Le casting du film réunit notamment Yohan Manca, Mickaël Lumière, Anton Csaszar, Jeremy Lewin, Audrey Dana et Gilbert Melki. Parmi ces visages, la mention de François Berléand rappelle également son parcours hors plateau, marqué par l’acquisition puis la revente difficile d’un bien au Pays basque, un épisode largement documenté dans les médias.
Séduit par le charme de la région, l’acteur a acquis un corps de ferme ancien présenté comme « pas cher du tout » dans l’annonce initiale, avec l’intention d’en faire une résidence secondaire pleine de caractère. Il indique avoir été orienté par un proche vers un architecte et des entreprises chargées des travaux, et a lancé le chantier en s’appuyant sur des rapports d’avancement transmis à distance.
Un projet immobilier compromis par des malfaçons et des pratiques trompeuses
La réalité du chantier apparaît rapidement différente des éléments fournis à l’acteur. Selon ses témoignages, des photos envoyées pour attester de l’avancement des travaux provenaient en réalité d’un autre chantier, retardant la prise de conscience de l’étendue des problèmes. Sur place, Berléand décrit des malfaçons, des incohérences architecturales et des choix de réalisation « ni faits ni à faire », citant notamment des dressings disproportionnés au regard des pièces de vie.
Au fil des mois, les entreprises intervenantes se succèdent : certaines font faillite, d’autres cessent d’opérer, ce qui a pour effet de diluer les responsabilités et de laisser le chantier inachevé. La gestion de ces éléments et la recherche de recours juridiques se sont heurtées, selon l’acteur, à la lenteur et à la complexité des procédures, l’empêchant d’obtenir rapidement réparation.
Sur le plan financier, la balance est lourde : le bien avait été acquis pour environ 320 000 euros, et l’ensemble des pertes liées au dossier se chiffre à près de 450 000 euros.
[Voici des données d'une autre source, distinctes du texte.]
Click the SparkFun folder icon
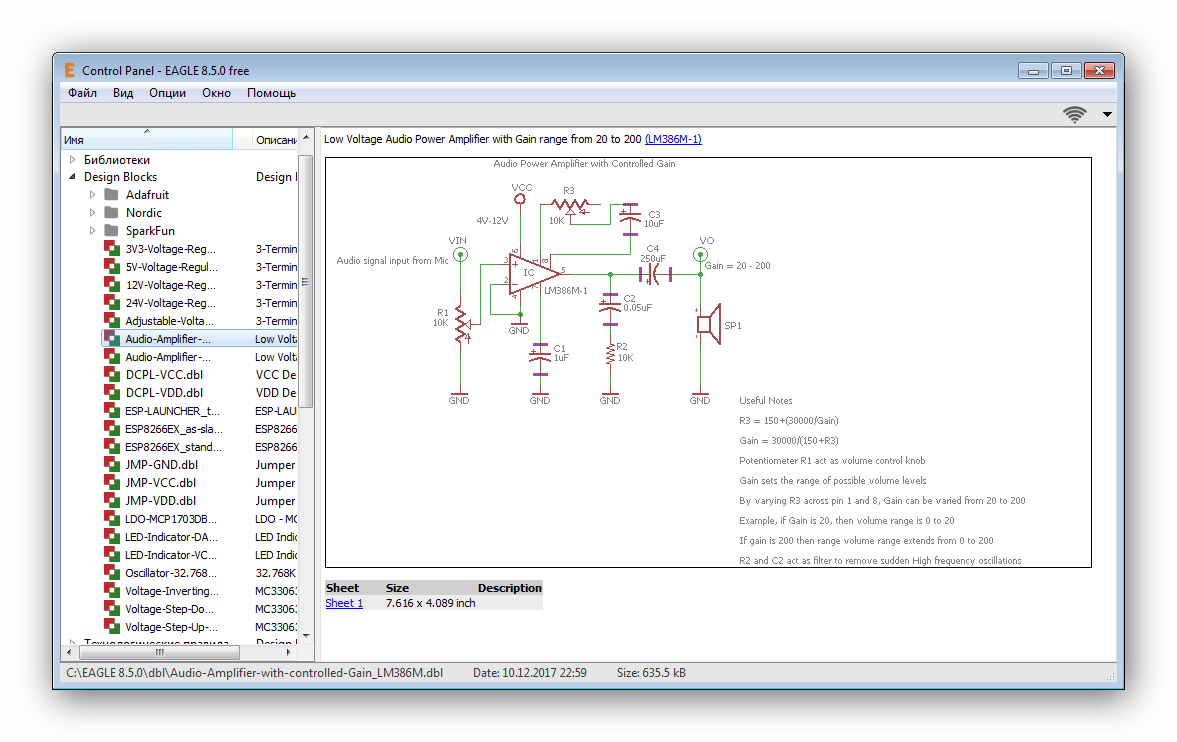 coord(111,231)
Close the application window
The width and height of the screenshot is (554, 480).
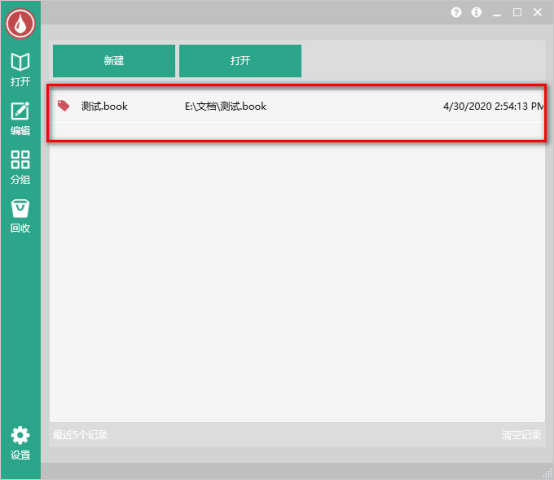point(538,12)
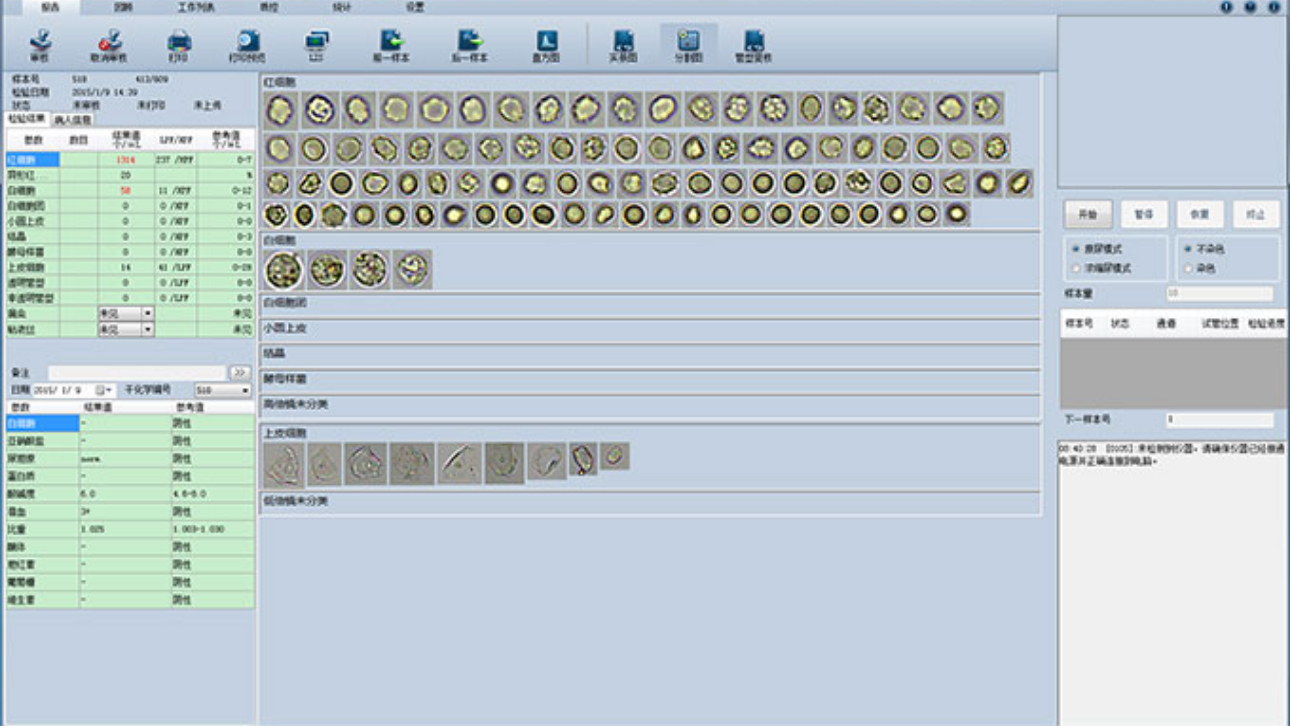Open the 粘液丝 row dropdown

(148, 329)
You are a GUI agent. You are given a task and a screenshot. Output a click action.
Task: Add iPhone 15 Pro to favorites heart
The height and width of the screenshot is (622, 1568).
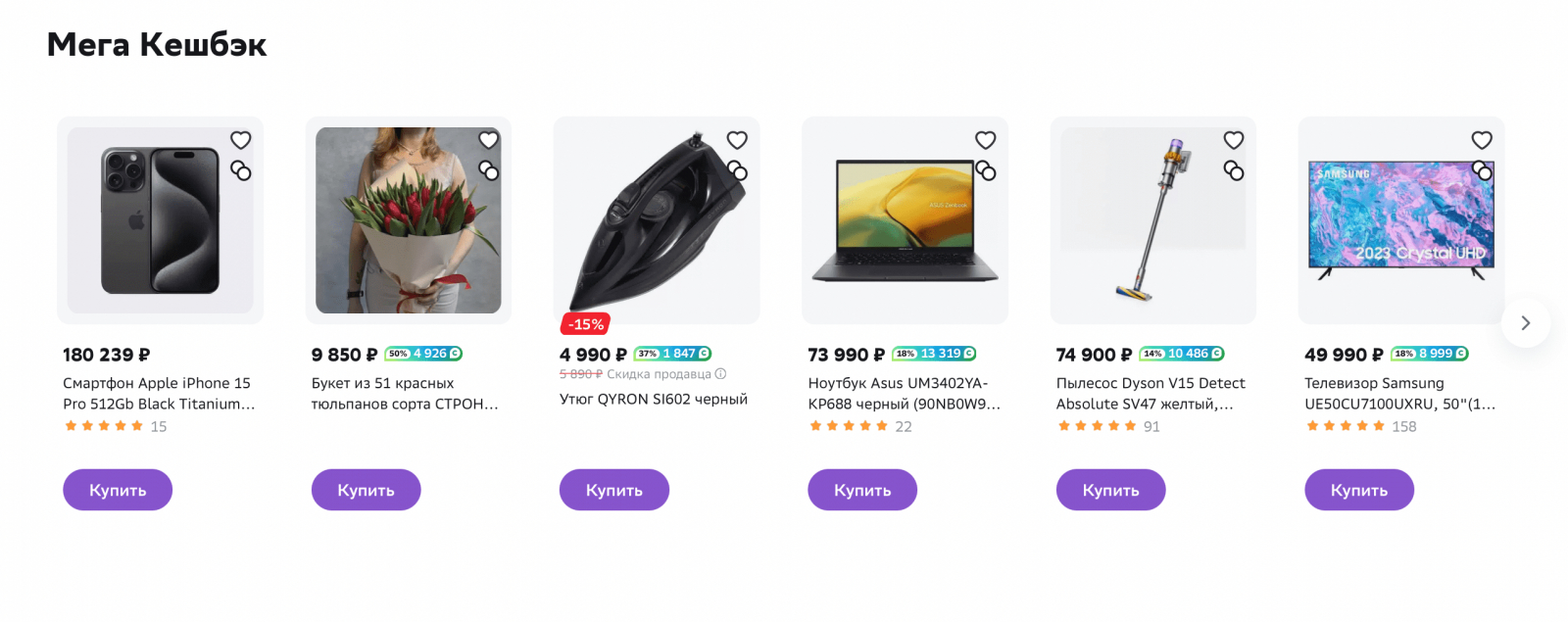point(241,140)
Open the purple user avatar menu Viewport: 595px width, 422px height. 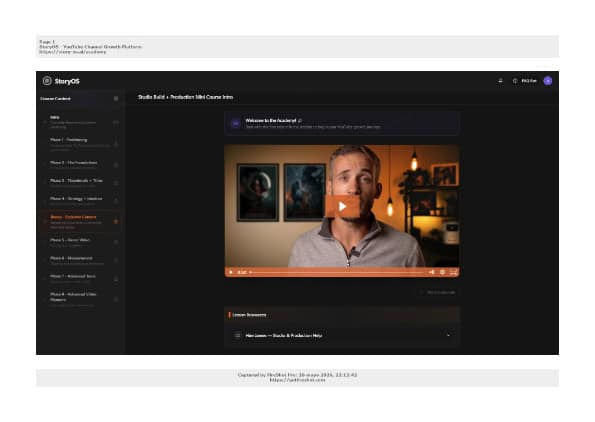click(x=548, y=80)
Face à l’ampleur du préjudice et aux difficultés à engager des procédures efficaces, François Berléand a finalement renoncé à certaines voies de recours et a supporté une longue période durant laquelle la propriété est restée difficilement vendable.
Dans l’émission immobilière « L’Agence », l’acteur a évoqué une période qualifiée de « cinq ans de catastrophe ». Après plusieurs années de gestion du dossier, il a pu céder le bien à un acquéreur trouvé grâce à son réseau personnel, en acceptant une vente à perte. Il réside désormais à Paris, dans un appartement donnant sur le Jardin du Luxembourg, et affirme privilégier dorénavant la location à l’achat.